Supply chain risk before the SBOM era: why dependencies need to be tracked systematically now

Opaque transitive dependencies are not an academic problem. They are already an active attack vector.

When a company buys software or pulls in a ready-made library, it thinks about what it is getting. Rarely does anyone think about what comes along with it: what other components are embedded inside, who wrote them, when they were last updated, and whether they contain known vulnerabilities.

That is the software supply chain problem. It is not new. But the scale at which code is reused today makes it considerably sharper than it was five years ago.

How the problem is structured

A modern application is not made of code written by one team alone. A typical Java or Python project has dozens of direct dependencies, each of which pulls its own - and so on recursively. The real dependency tree of a small project can easily contain several hundred components.

Most of them no one on the team has ever read. They are pulled in because they solve a problem - XML parsing, date handling, an HTTP client. Trust in them is based on reputation and popularity, not a code audit.

An attacker who wants to get into a system may choose to go through one of those dependencies rather than through the main application. If there is a vulnerability in a popular library, it is immediately present in every project that uses it - the same logic behind trusting the software delivery channel that the Flame incident exposed at the level of operating system updates.

What has already happened

Compromise through dependencies is not hypothetical.

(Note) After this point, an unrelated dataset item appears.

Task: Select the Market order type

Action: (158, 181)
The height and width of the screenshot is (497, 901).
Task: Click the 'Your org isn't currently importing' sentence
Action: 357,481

Incidents involving malicious code inserted into open-source packages have already been documented - still rare, not yet widely covered. But the vector is clear: if someone controls a popular package, they control a small piece of code in a very large number of systems.

A separate issue - not deliberate attacks, but simply unpatched vulnerabilities. A library with a known CVE can remain in production for years if nobody systematically tracks the state of dependencies. That is not a theoretical risk - it is the routine situation in most projects.

What systematic dependency tracking looks like

A systematic approach to dependencies is not paranoia and does not require auditing every line of someone else's code. It is a few concrete practices.

Know what you have. The list of all direct and transitive dependencies should be explicit, not an implicit side-effect of the build. Tools for this exist across ecosystems - Maven and Gradle in Java, pip freeze in Python, and others.

Track known vulnerabilities. CVE databases are public. Tools that match a dependency list against a vulnerability database already exist, even if they have not become standard yet. Running such a check at build time is not complicated.

Understand provenance. Where does a package come from? Who maintains it? When was it last updated? If the answers are "we don't know", that is a risk worth consciously evaluating.

Manage updates deliberately. Indefinitely deferring dependency updates is technical debt with a non-zero security cost. A regular update process is better than an emergency upgrade after a critical CVE is published.

Practical questions

A few questions help assess the situation in a specific organisation:

  1. Do we have a list of all components in production systems - not just our own code?
  2. Is there a process that responds when a critical vulnerability in a popular library is published?
  3. Who decides whether to use a new external package?
  4. How long does an unpatched vulnerability in our dependencies typically live?
  5. Is there isolation between components - or does compromising one dependency give access to everything?

Industry standards and tools for systematically managing software composition will come later. But waiting for them to start thinking about this is not necessary.